Billy Mills Wins Olympic Gold
- joearubenstein
- Oct 14, 2024
- 2 min read
Oct. 14, 1964 - Billy Mills took up running to get in shape as a boxer while attending an Indian school for orphans and went on to score one of America’s greatest track triumphs.
“I’m flabbergasted; I can hardly believe it,” the Marine lieutenant beamed today after beating 37 of the world’s top endurance racers in Tokyo for the Olympic gold medal in the 10,000 meter-run.
Mills set an Olympic record with a time of 28 minutes 24.4 seconds, breaking the mark of 28:32.2 set in 1960 by Petr Bolotnikov of the Soviet Union.
A complete dark horse who barely sneaked onto the United States squad in his last race of the qualifying trials at Chicago, he was about a 1,000-to-1 shot.
“Still, I always felt I had an outside chance because I had been training well,” he said. “I have been running 100 miles a week until the last two weeks. Then I settled down to long, easy running. I felt the spark and spring coming back to my legs.”
The winner, who had run the 10,000 only five times previously and never beaten the leading U.S. hope, Gerry Lindgren, said he knew he had a good chance with five laps to go.
Mills said he believed he could outkick Mohamed Gammondi of Tunisia, the second-place finisher.
The surprise 10,000-meter champion is 26 years old, 5-11, and weighs 155 pounds. He was born in Pine Ride, S.D., a town with a population of 2,000.
He was in the eighth grade when he started running, just to condition himself for the boxing ring. After losing his first two bouts — winding up with a pair of big black eyes — he decided to stick to running exclusively.
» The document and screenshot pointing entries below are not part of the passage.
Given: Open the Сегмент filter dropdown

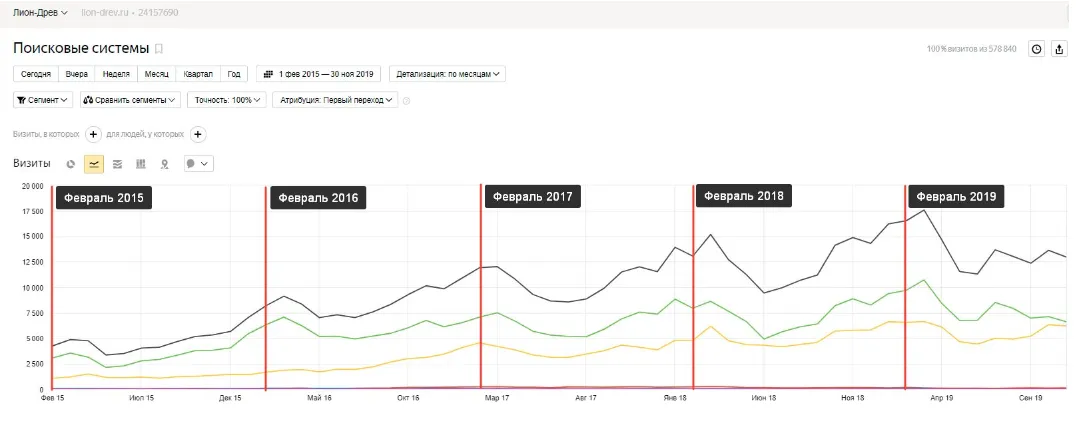Looking at the screenshot, I should [x=43, y=100].

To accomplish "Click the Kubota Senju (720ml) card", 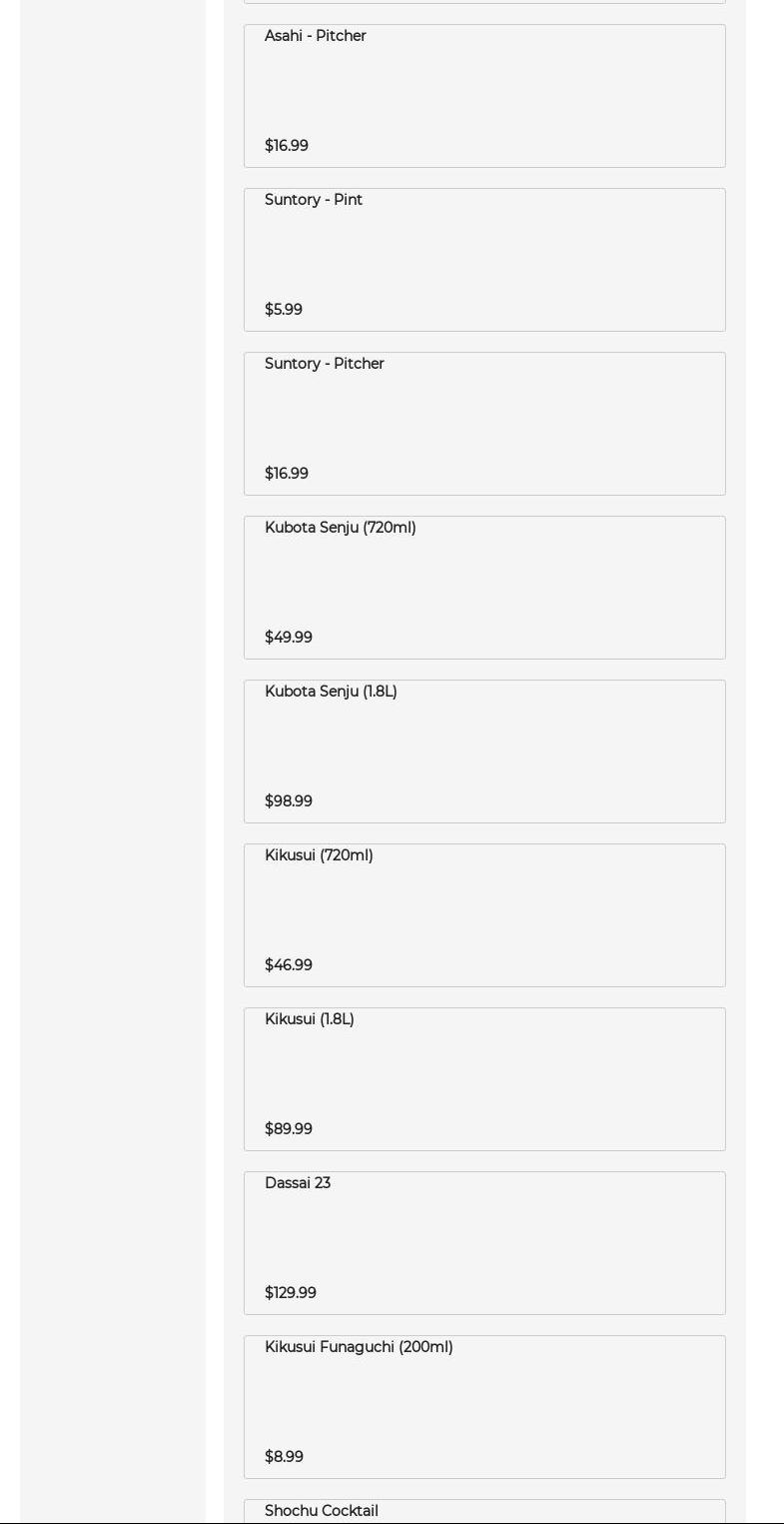I will (x=484, y=587).
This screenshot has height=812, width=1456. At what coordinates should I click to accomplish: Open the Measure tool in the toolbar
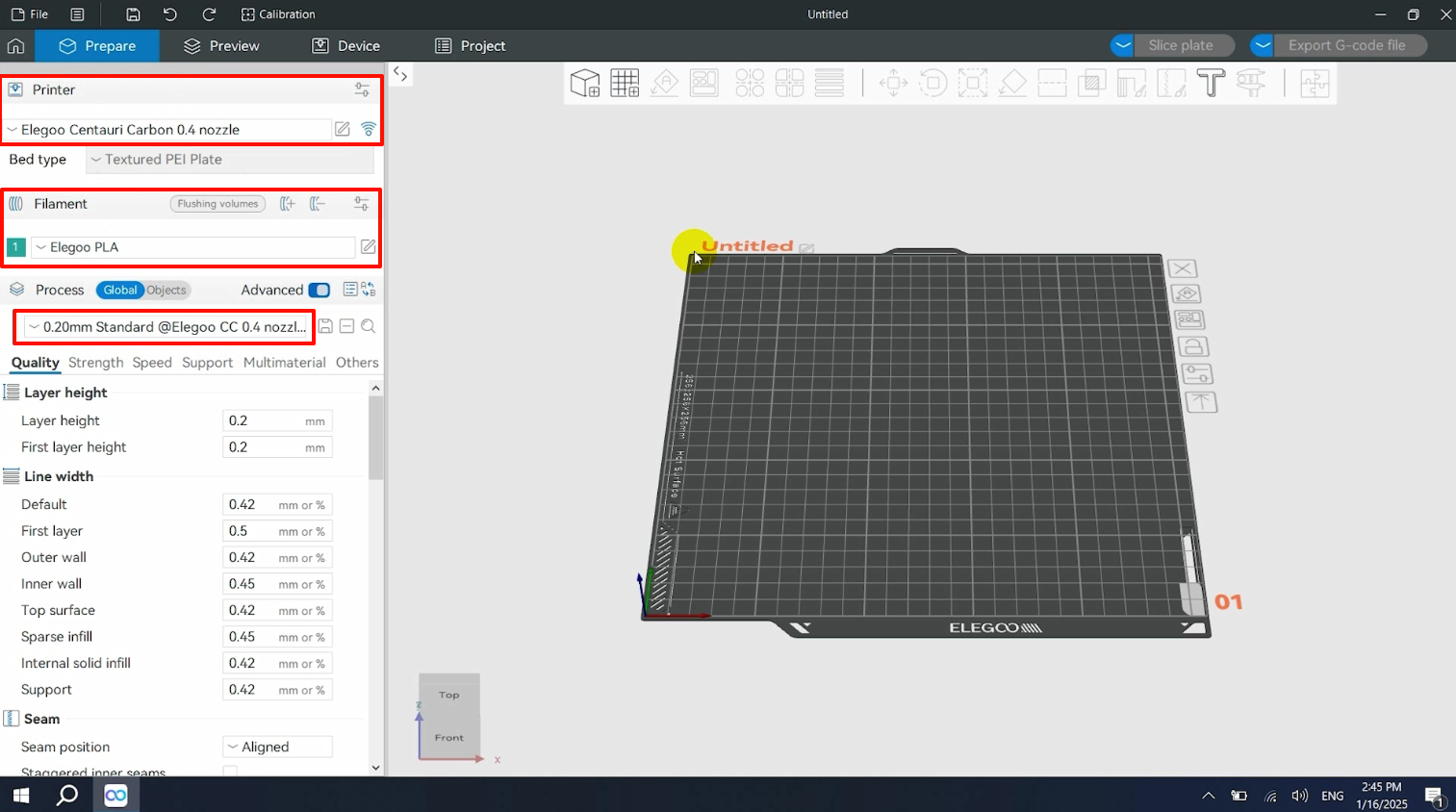[1251, 84]
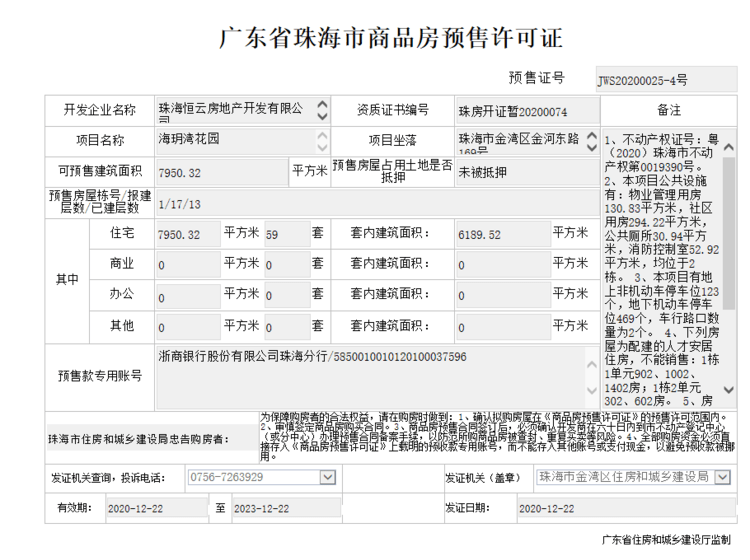Select the 资质证书编号 input field

click(x=525, y=111)
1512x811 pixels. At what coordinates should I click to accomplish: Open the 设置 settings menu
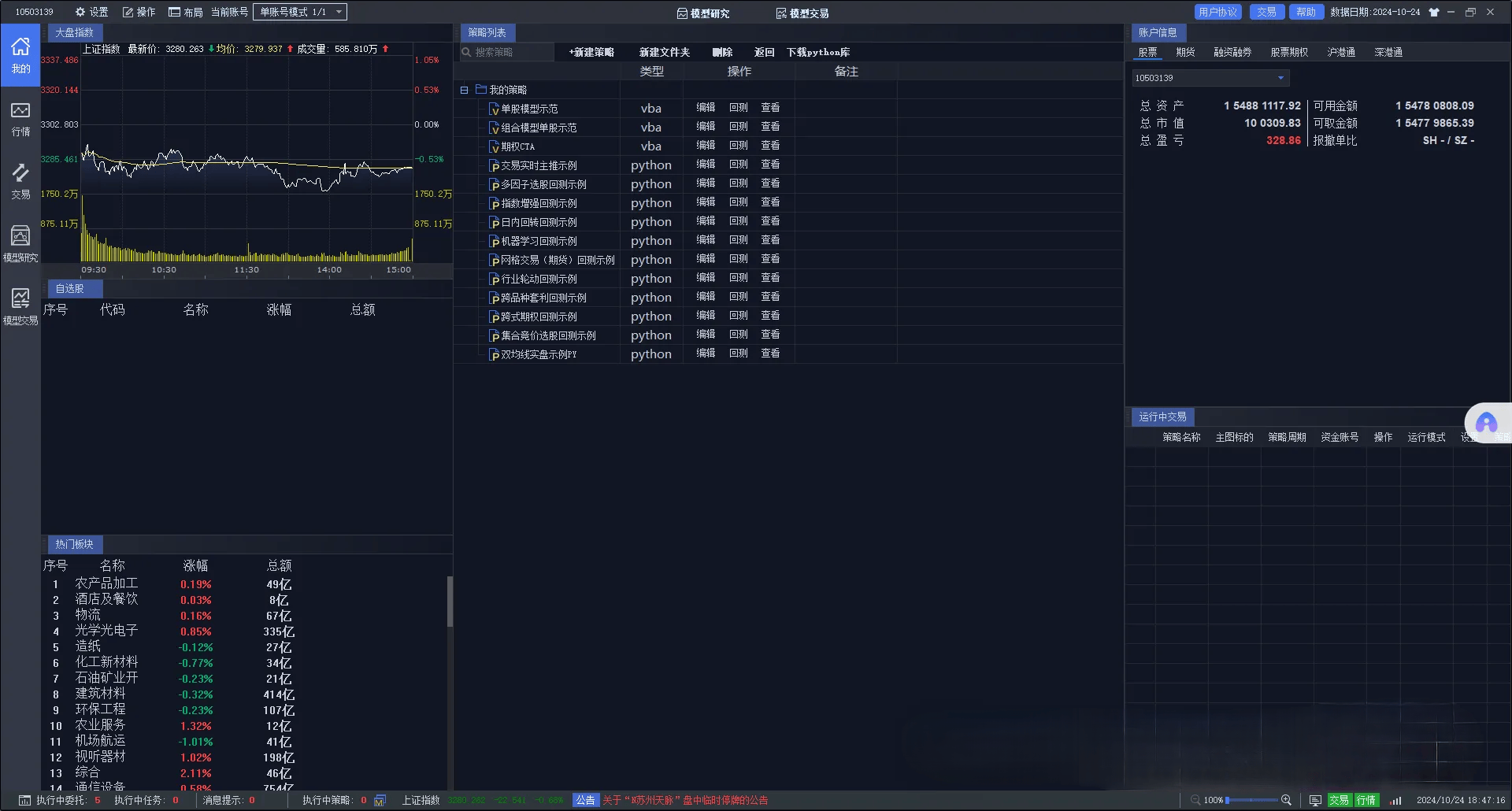tap(91, 12)
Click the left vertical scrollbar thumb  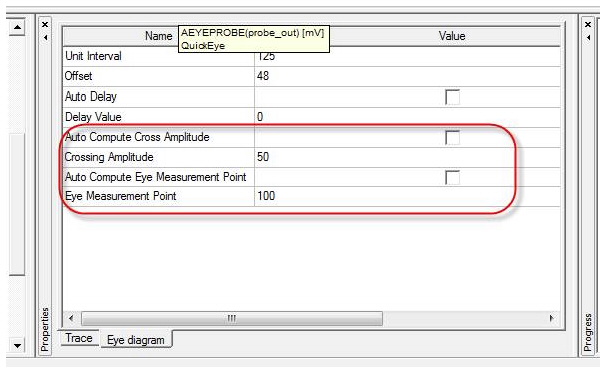pyautogui.click(x=17, y=204)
His mother died when he was a baby, and his father passed away when he was 12.
Mills, who is part Sioux Indian, was placed in the Haskell Institute at Lawrence, Kan., as an orphan and stayed there until he entered the University of Kansas. He was a two-mile and cross-country champion at Kansas.
As a distance runner bidding for an Olympic berth, he attracted little notice. In five 10,000-meter races, he won only one — and that was an interservice event against negligible competition.
His best previous time for the distance was 29:10.
“I thought I would cry,” he said when he saw the United States flag hoisted on the flagpole at the medal ceremonies. “And I did.”
Mills’s wife, Patricia, mother of their 6-month-old baby, also wept.